Posted December 31st, 1998 by admin

Glamorama
Bret Easton Ellis
Alfred A. Knopf
By: Eric G.

Eight years in the making, Glamorama, the new book by Bret Easton Ellis, starts off as a subversive yet highly moralistic take on the frivolous and aimlessly shallow fashion scene in New York, but then quickly and strangely develops into a deliberately self-conscious terrorist caper. The ‘hero’, Victor Ward, is a hollow shell of a person whose only purpose is to dress the right way, listen to the right bands, date the right person, and eat at the right places while doing the right drugs, though you get the sense that Victor finds no personal pleasure in any of these things. Ellis’ prose glides seamlessly and beautifully despite the awkward and forced passages of dialogue,which are so blatantly out of place you find yourself saying “no-one would say that” out loud, but, don’t be fooled, this all part of Ellis’ plan.

Ellis delivers a plot, however ludicrous, for the first time since his second novel, Rules of Attraction, where the characters actually develop and the situations build into something more than just the angst, ennui, and hopelessness of high society. Glamorama is a deviously funny book. Models as terrorists? Come on.
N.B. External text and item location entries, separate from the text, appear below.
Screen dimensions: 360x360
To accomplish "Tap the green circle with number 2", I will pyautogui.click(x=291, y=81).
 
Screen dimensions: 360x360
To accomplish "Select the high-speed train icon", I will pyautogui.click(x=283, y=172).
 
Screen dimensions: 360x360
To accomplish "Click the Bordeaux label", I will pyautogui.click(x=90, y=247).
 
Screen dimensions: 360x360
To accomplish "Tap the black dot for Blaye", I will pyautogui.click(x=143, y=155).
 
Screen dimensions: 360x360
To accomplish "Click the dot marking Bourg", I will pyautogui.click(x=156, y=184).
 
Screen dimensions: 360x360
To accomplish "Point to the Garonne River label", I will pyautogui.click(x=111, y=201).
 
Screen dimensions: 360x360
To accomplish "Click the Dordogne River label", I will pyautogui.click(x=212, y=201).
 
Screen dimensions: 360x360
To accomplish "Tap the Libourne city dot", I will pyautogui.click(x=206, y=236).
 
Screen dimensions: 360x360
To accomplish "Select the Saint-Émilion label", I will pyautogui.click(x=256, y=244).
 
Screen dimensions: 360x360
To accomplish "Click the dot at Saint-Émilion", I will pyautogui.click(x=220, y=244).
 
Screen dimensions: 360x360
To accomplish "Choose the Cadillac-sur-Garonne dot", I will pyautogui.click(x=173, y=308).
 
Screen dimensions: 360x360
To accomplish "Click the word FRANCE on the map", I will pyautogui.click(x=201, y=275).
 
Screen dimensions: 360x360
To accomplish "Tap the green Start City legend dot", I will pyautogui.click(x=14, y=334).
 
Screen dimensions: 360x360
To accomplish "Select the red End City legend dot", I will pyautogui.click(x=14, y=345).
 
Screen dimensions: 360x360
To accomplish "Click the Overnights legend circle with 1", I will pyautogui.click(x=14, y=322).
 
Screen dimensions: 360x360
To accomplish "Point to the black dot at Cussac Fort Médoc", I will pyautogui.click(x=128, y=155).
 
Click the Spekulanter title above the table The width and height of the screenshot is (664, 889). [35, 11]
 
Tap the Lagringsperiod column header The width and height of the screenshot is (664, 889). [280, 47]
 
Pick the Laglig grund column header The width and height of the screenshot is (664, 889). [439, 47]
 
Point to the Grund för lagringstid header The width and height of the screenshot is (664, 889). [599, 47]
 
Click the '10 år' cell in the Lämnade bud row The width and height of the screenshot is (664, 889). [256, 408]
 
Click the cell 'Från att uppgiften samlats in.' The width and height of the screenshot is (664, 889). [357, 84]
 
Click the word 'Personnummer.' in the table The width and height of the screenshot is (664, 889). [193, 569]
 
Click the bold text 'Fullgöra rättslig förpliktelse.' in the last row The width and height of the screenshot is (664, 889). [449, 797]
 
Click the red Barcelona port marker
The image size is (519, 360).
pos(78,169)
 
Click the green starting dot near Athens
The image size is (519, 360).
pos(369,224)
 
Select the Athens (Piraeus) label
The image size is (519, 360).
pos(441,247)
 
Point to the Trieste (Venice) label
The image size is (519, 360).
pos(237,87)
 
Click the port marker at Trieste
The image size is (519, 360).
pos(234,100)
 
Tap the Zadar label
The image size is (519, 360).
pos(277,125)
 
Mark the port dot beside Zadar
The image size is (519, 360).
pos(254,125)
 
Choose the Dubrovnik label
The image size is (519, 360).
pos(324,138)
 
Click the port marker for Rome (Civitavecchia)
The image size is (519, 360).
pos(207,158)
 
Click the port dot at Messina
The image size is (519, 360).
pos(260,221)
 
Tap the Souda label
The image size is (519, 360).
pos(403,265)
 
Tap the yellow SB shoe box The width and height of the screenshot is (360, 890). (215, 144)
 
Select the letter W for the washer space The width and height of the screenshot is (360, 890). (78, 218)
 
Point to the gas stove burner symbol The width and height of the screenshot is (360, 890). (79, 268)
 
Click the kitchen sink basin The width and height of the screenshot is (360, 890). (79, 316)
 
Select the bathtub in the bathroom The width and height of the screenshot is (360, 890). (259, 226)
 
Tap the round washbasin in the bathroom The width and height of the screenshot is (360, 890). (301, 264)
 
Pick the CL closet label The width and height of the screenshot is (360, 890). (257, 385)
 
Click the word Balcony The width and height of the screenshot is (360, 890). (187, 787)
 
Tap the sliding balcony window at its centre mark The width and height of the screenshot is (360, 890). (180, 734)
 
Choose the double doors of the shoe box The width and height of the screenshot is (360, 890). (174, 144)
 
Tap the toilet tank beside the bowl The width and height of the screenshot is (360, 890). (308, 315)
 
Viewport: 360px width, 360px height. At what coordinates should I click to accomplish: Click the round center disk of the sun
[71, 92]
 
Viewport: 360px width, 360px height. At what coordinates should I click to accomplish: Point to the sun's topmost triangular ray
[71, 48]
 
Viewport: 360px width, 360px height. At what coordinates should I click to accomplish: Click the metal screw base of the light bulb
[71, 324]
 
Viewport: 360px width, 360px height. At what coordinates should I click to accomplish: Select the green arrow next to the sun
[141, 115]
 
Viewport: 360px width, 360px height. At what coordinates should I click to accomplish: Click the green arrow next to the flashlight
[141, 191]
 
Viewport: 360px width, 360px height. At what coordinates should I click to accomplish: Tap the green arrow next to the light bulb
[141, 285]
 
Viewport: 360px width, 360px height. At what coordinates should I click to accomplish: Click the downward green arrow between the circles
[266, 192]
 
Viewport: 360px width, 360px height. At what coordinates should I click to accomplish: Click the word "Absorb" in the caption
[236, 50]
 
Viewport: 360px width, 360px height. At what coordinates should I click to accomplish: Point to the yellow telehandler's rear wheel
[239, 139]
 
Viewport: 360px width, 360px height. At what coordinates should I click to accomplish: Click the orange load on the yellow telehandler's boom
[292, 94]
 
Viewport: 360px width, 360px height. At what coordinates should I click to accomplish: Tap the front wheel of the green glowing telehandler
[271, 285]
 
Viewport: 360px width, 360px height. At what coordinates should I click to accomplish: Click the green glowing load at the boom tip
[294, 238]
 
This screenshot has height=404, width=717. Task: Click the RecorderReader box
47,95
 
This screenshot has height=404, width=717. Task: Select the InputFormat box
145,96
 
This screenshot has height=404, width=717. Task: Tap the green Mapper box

It is a scathing satire of life in the fast lane for the up-and-coming and “quasi-famous.” There is a coldness and callousness in Ellis’ prose that he perfected in his last novel, American Psycho (for which he was lambasted by critics, yet it is now required reading at Yale), which is best represented in the sex scenes of Glamorama. The sex scenes are stripped of poetry and feeling in favor of graphic detail. It is pure pornography, and it is flawlessly delivered. Ellis seems no more interested in the sex in this book than he does a chic pantsuit by an, of course, very famous designer.
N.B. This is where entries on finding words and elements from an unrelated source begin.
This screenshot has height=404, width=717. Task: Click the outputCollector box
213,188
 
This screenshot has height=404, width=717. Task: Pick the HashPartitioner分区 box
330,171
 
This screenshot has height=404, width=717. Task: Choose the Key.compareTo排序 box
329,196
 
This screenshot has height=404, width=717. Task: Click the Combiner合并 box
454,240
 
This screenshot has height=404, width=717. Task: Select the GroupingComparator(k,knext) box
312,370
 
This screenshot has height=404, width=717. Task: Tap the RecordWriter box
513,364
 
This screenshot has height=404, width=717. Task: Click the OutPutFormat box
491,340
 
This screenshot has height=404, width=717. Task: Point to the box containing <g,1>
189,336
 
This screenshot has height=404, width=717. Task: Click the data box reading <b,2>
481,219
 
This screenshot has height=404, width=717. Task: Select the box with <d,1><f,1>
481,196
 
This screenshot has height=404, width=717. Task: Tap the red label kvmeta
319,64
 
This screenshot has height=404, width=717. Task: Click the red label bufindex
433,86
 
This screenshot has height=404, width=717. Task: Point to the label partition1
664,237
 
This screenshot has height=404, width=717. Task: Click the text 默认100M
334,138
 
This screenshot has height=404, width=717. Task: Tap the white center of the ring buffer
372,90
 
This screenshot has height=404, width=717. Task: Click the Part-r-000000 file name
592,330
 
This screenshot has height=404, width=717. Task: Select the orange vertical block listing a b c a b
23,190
Ellis utilizes pop culture in such an extreme way that most readers will be lost in his references. From song lyrics to tireless name-dropping, Glamorama forces the reader to be ‘in the know’, while at the same time making itself seem dated. In twenty years is anyone going to remember Stephen Dorff? Nor does Ellis care. His goal is to be as caught up in the moment as possible. Detractors of Ellis’ writing (of which there are many) criticize his obsession with seemingly superfluous details and his lack of imagery. Glamorama will not make fans out of these people who have already made up their minds; however, it does go farther than any book in his oeuvre in experimenting with narrative and meta-narrative. Granted the first concrete image doesn’t appear until the last ten pages of the book, but Ellis’ totally calculated control over your emotions as a reader makes up for it.